Items taken from a dataset:
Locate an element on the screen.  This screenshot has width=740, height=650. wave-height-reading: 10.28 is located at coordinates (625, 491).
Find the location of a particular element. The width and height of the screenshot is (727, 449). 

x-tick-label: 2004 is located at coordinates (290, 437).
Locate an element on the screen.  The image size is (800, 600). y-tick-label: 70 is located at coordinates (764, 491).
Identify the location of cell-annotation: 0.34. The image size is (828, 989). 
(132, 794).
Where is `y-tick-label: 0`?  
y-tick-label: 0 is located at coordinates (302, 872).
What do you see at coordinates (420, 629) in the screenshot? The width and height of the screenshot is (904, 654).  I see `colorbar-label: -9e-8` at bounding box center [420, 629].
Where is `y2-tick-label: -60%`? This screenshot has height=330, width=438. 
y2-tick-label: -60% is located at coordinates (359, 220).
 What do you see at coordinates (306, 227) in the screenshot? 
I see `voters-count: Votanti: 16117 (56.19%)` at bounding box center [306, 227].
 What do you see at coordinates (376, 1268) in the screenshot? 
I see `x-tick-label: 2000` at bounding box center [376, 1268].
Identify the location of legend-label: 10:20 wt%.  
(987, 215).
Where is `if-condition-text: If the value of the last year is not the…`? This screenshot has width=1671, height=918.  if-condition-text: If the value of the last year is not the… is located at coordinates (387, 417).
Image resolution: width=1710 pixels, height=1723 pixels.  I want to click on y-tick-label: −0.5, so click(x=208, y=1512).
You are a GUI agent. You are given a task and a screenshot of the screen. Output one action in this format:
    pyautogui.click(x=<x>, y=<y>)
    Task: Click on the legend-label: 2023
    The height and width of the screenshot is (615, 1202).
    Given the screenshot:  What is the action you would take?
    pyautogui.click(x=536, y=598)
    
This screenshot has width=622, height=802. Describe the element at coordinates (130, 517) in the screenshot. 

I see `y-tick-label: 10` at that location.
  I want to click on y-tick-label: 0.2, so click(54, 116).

-- Your assignment --
Please copy out, word for word, the lines from the one containing "coordinates (387, 417)." through the one containing "Image resolution: width=1710", including both of those lines.

-- Answer to this exercise --
Where is `if-condition-text: If the value of the last year is not the…`? This screenshot has width=1671, height=918.  if-condition-text: If the value of the last year is not the… is located at coordinates (387, 417).
Image resolution: width=1710 pixels, height=1723 pixels.  I want to click on y-tick-label: −0.5, so click(x=208, y=1512).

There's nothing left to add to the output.